Norwegian Bishop Resigned Because of Abuse

By Daniel J. Wakin
The New York Times
April 7, 2010

ROME — In May, the leader of Norway’s small Catholic community unexpectedly resigned with little explanation. The Vatican on Wednesday said why: he had sexually abused a boy in the early 1990s.

It was the latest case to emerge in a clerical sex abuse scandal that has been churning through Europe in recent months, putting the Vatican on the defensive and forcing bishops across the continent to confront the issue.

The bishop, Georg Mueller, 58, left his diocese in June, has since undergone therapy and “no longer carries out pastoral activity,” according to a statement by the Rev. Federico Lombardi, the Vatican spokesman.

Reacting quickly to a Norwegian press report, Father Lombardi said that after the abuse came to the attention of church authorities in January 2009, it was handled “with rapidity” in a process overseen by the Congregation for the Doctrine of the Faith in Rome. Pope Benedict XVI accepted his resignation “in a timely manner,” the spokesman said.

The congregation, which oversees sexual abuse cases against priests, has been the subject of scrutiny for how well it has handled such cases.

Bishop Bernt Eidsvig, who took over the prelature, as it is formally called, in central Norway’s Trondheim, the official seat of the Norwegian church, said in a statement that Norway was “shaken to its foundations” by the revelation.

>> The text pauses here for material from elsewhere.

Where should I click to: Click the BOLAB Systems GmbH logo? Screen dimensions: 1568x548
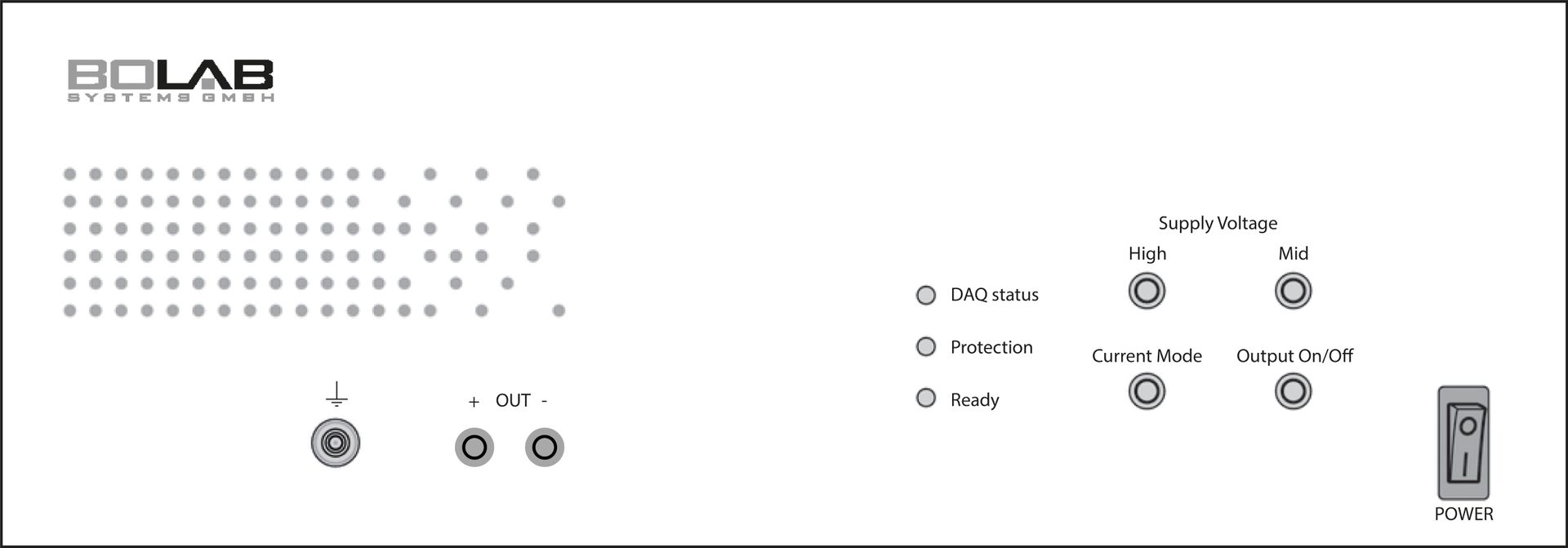[170, 80]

While the Vatican says 3,000 priests have been reported in the past decade for acts committed over a half-century, Bishop Mueller is one of a handful of bishops who have resigned in recent decades over abuse charges. The most prominent was the Austrian Cardinal Hans Hermann Groer, who relinquished his duties in 1998. Other bishops have resigned over criticism of how they handled accusations against priests.

In the case of Bishop Mueller, the victim, now an adult, made a complaint to a priest in Oslo, which was passed on to the apostolic nuncio in Sweden, Archbishop Emil Paul Tscherrig. Confronted with the complaint, Bishop Mueller admitted guilt, said Andreas Dingstad, a spokesman for the Catholic Church in Norway, which counts 150,000 members.

Mr. Dingstad acknowledged that the church kept silent about the true circumstances of Bishop Mueller’s resignation.

“The official explanation was that the bishop had problems cooperating with others in the church, but that was only a part of the truth,” Mr. Dingstad said. “The reason for not coming out with everything was that the victim did not want that.”

On Wednesday, the Trondheim daily Adresseavisen reported on the case, saying that the church had paid between $65,000 and $100,000 to the victim in compensation. Mr. Dingstad confirmed that a payment had been made but said he did not know how much. The Vatican said the case was not prosecuted by civil authorities because it was beyond the statute of limitations.

The newspaper also reported that four other child sex abuse cases involving Norwegian priests have come to the attention of the church, dating back to the 1950s and the 1980s. Mr. Dingstad said two of the priests implicated have since died, and he said he didn’t know the whereabouts or status of the others.

Numerous cases, most of them dating back decades, have been emerging in Germany, the Netherlands, Austria, Ireland, Switzerland and France in recent months.

Bishop Mueller was ordained as a member of the Congregation of the Sacred Hearts of Jesus and Mary, and was appointed bishop in Trondheim in 1997. A man at the order’s headquarters in Rome said the bishop’s whereabouts were unknown, and then hung up.

Walter Gibbs contributed reporting from Oslo.